We recognise that such a vision, with Communication as a frame of reference, cannot be realised within existing disciplinary confines. The need for an interdisciplinary commitment arises because communication plays a pivotal role in the organisation of institutional forms, symbolic systems and patterns of everyday life throughout the Indian sub-continent.
These twin contexts have set the tone for our thrust on Communication---as an interdisciplinary science and as a specialised field of inquiry.
Our orientation leads us to reflect upon the historical and cultural nature of the media, and is not confined to, and categorized by, any medium of communication. In doing so, we combine the study of the material shaping of the media with that of the institutional organisation structuring them. Consequently, our interests concern the inter-relationship between an ideality and a materiality, and between thoughts and machines.
Immersed from cradle to grave in a consumer society as we are, it is vital to understand, interpret and criticize meanings and messages. We want to grasp how a break in theories of transmission and transportation trigger changes in human behaviour; and equally, how cultural traditions assimilate, modify or provoke technological innovation. Tracing these processes also provide a fertile ground to reflect upon the role of communication in the constitution of society.
As conveyers and purveyors of ideas, various facets of the media are often called the ‘oxygen’ of modern democracy. But we deeply aware that the relationship of the media with governance is not only functional but also transactional---between society and polity. Consequently, the Centre visualises to scrutinise both, the plethora of cultures caused by the media and ways in which the media are governed in polity.
OBJECTIVES
The Centre seeks to enhance the integration and development of interdisciplinary research into the media in India and South Asia.
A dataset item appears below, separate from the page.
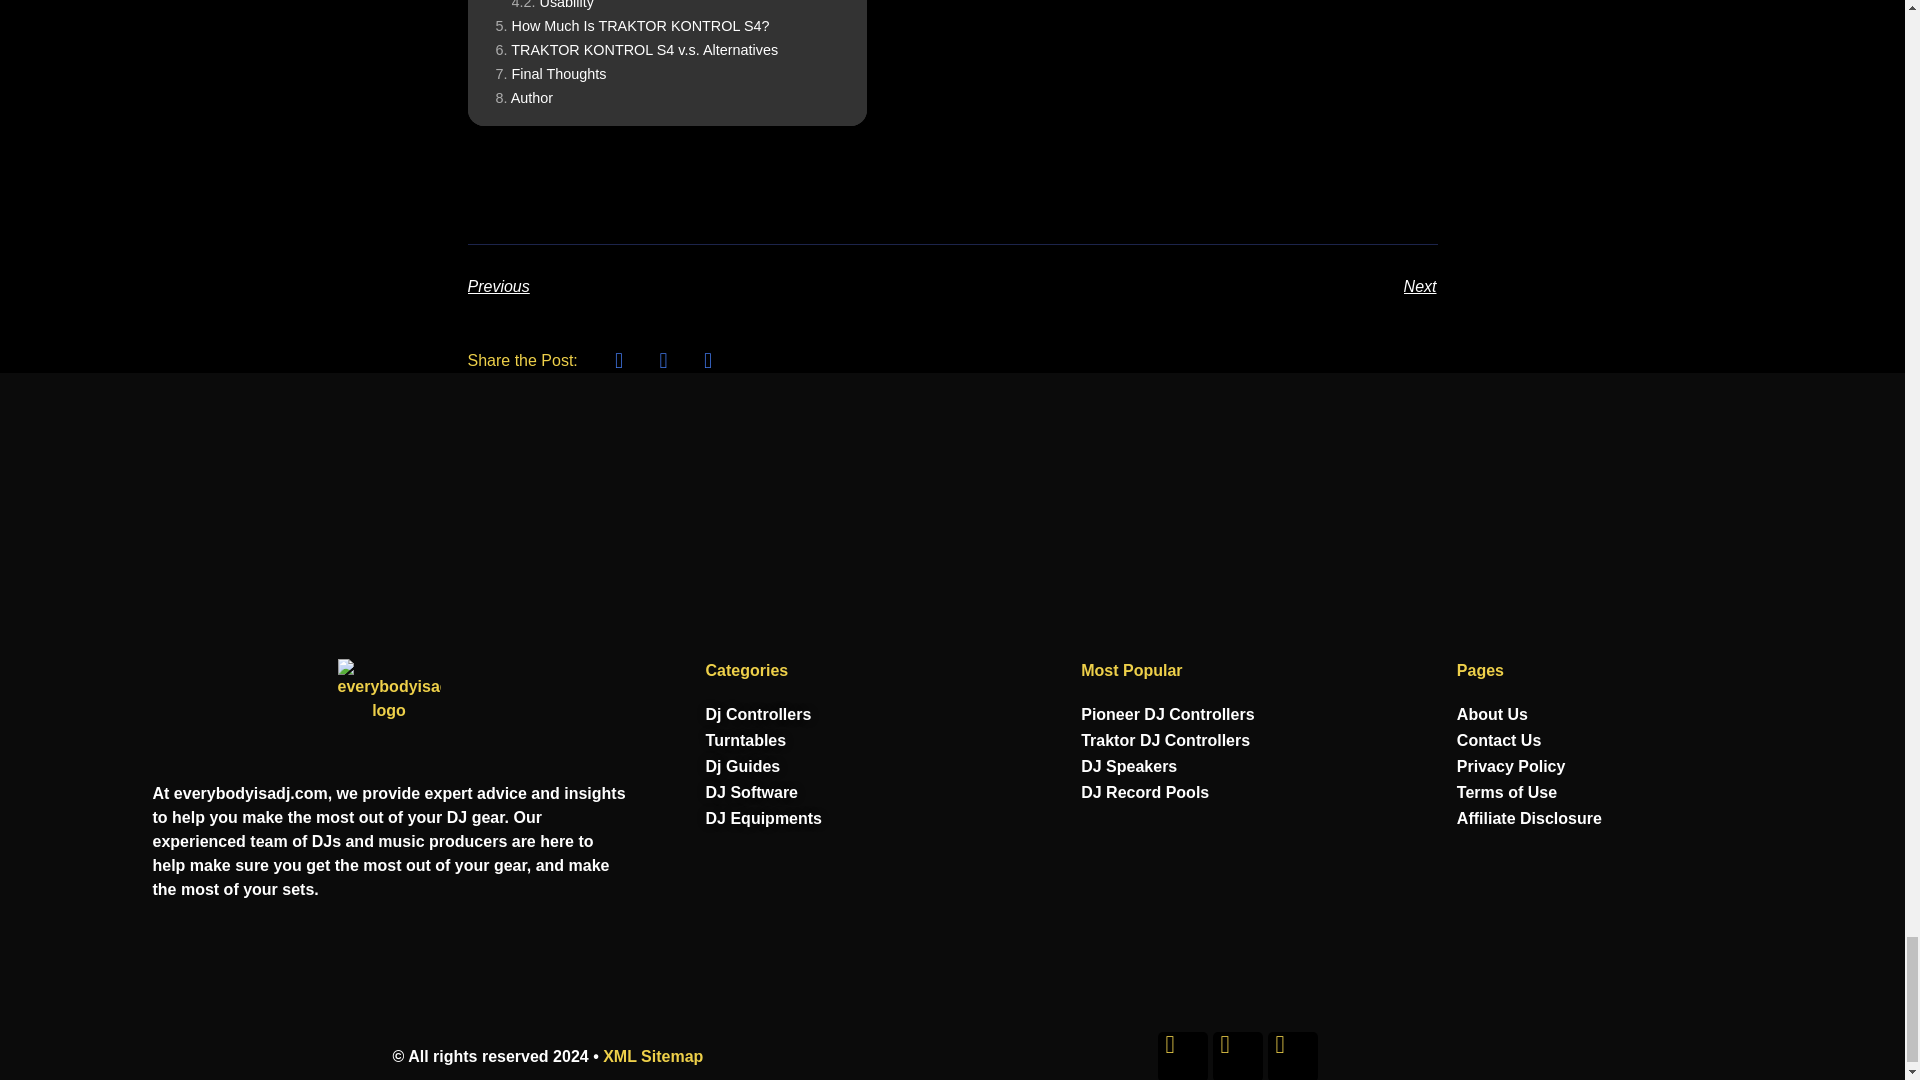 The image size is (1920, 1080). Describe the element at coordinates (632, 26) in the screenshot. I see `How Much Is TRAKTOR KONTROL S4?` at that location.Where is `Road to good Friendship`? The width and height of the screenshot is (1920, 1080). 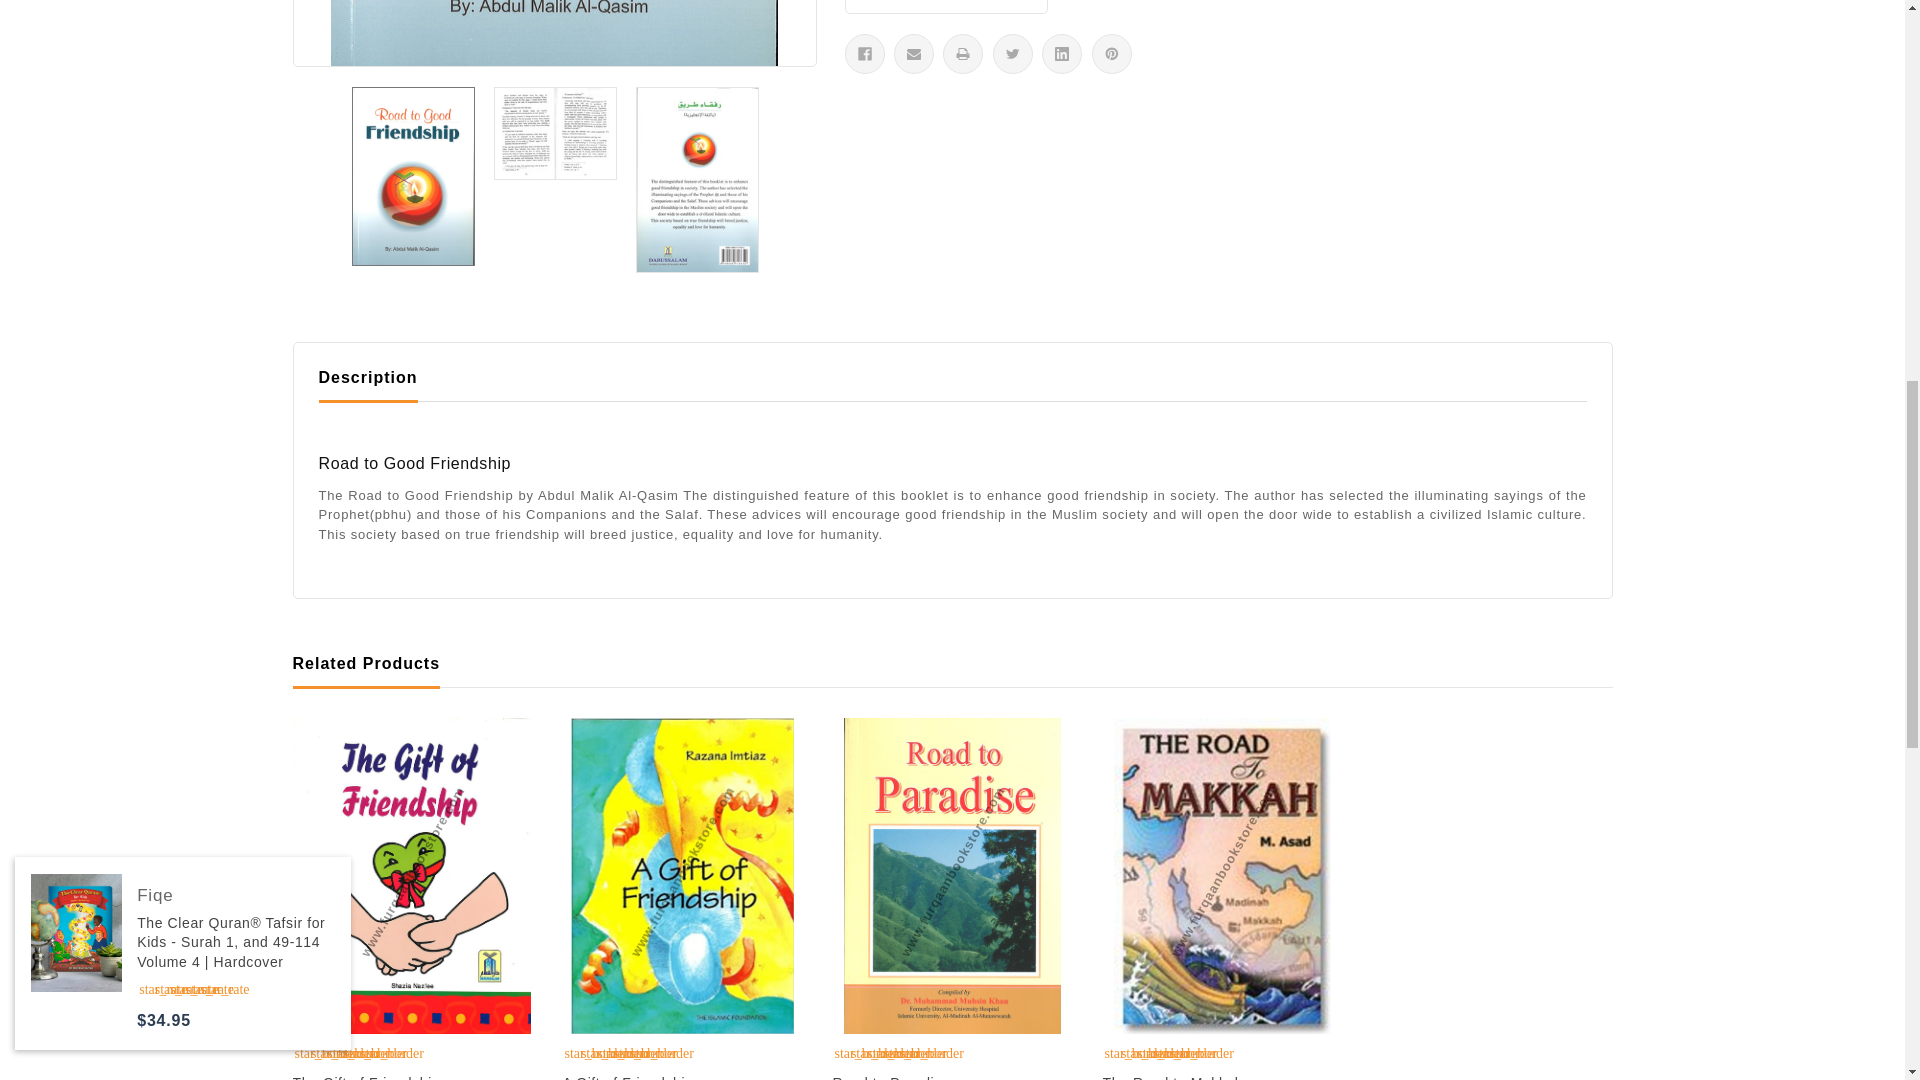
Road to good Friendship is located at coordinates (414, 176).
To this end, various programmes envisaged at CCMG will contribute in the following manner:
Methodologically, work at the Centre will examine and seek to develop new approaches both, quantitative and qualitative. This being a recurrent motif across all thematic rubrics pursued.
Archiving the measurement and analysis of media production, content and reception takes place in many organisations, but very little of such data is available to researchers, or is analysed comparatively. To address this void, the Centre aims to create an archive of media research data of value to researchers across South Asia.
Comparative perspectives across disciplines, mediascapes and regions are of utmost importance to the centre’s body of objectives. Comparative analyses will require reconciling data based on differing calibration approaches rooted in, often, contesting intellectual traditions and policy foundations.
Networking will be structured to aid the regular association of media scholars and policy analysts from varied, contiguous disciplines. Equally, the Centre will act as a focal point for dialogues between social scientists, civil society actors and media professionals who rarely are able to share a platform.